Em um roteiro mais preocupado com a sequência da trama de suspense, resta à dupla de protagonistas conseguir levar certa alma aos respectivos personagens. Sem excessos, Fernanda Machado aproxima o público de Mari pela naturalidade. Isso leva o espectador a criar um elo com o que vê na tela por reconhecer ali uma pessoa normal com um mundo de frustrações e angústias, o que ajuda a perdoar a ingenuidade excessiva dela. Mesmo sendo difícil tirar Félix da memória, Mateus Solano se esforça o quanto pode para extrair algum tipo de personalidade em Caio. Como o texto não faz questão de explorar o personagem, o ator utiliza o charme e pequenas nuances (veja o leve sorriso ao receber uma carta de Mari no fim do filme) para a construção do vilão.

Por outro lado, chega a ser irritante como o chefe do restaurante necessita ser duro o tempo todo ou a família da protagonista age sempre com um semblante blasé. Não há espaços para que Mari dialogue com eles para criar um entendimento maior do público com o universo da história. Isso para não falar da bizarra inserção do policial Vicente (Bruno Giordano, em uma atuação canastrona). Como um deus ex machina, “Confia em Mim” força a barra para fazer a trama seguir em frente ao colocar um tira #chatiado com a injustiça cometida contra a pobre garota.
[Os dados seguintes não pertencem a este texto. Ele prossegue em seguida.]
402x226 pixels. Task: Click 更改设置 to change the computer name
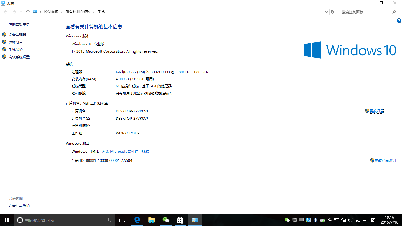coord(377,111)
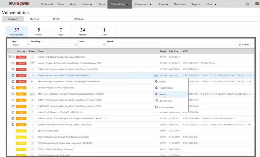This screenshot has width=260, height=157.
Task: Click the note icon on Adobe Flash Unsupported row
Action: pos(9,57)
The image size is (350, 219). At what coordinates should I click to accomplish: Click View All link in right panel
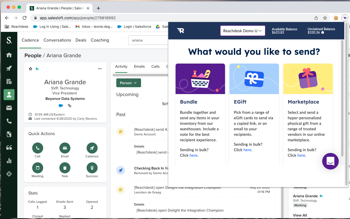pyautogui.click(x=300, y=215)
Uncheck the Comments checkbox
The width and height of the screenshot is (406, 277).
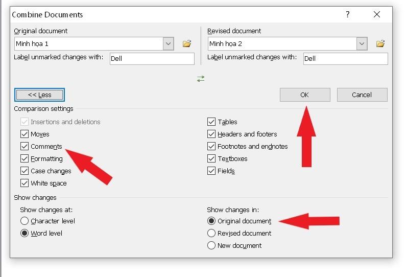click(x=25, y=147)
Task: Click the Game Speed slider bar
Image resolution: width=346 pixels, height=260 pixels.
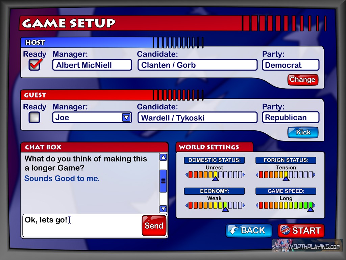Action: point(286,205)
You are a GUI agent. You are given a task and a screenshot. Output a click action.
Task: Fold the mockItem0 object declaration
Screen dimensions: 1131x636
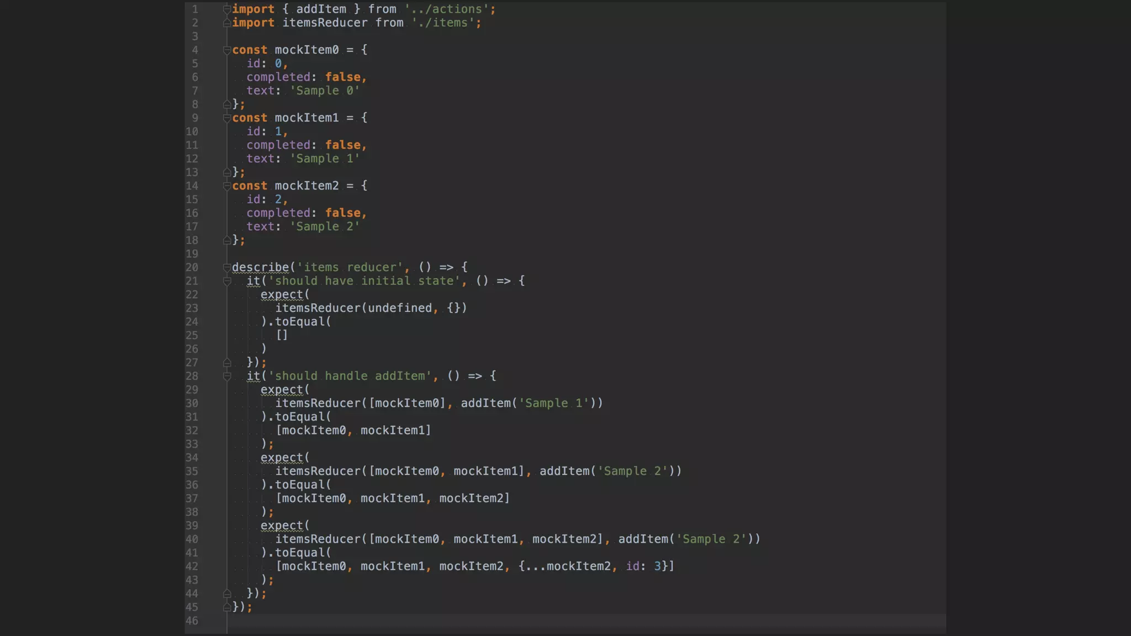point(227,50)
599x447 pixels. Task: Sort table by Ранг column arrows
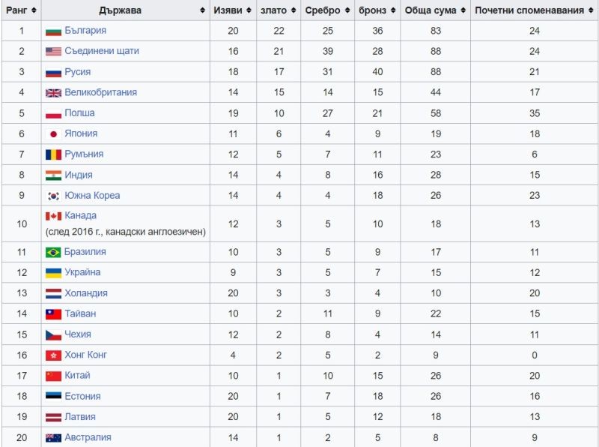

Com uma montagem confusa de uma parte decisiva da trama envolvendo o personagem Caio e uma direção trivial do estreante Michel Tikhomiroff, “Confia em Mim” poderia ser um retrato da fragilidade humana nas grandes cidades, deixando pessoas vulneráveis a golpistas ou aproveitadores capazes de preencher um vazio emocional seja através do amor, religião ou qualquer tipo de discurso manipulador. A aposta foi seguir no campo do suspense tradicional para agradar uma plateia acostumada com o cinema americano.

Nessa toada, basta agora a ficção científica e o terror.
Somente não precisa ser tão burocrático.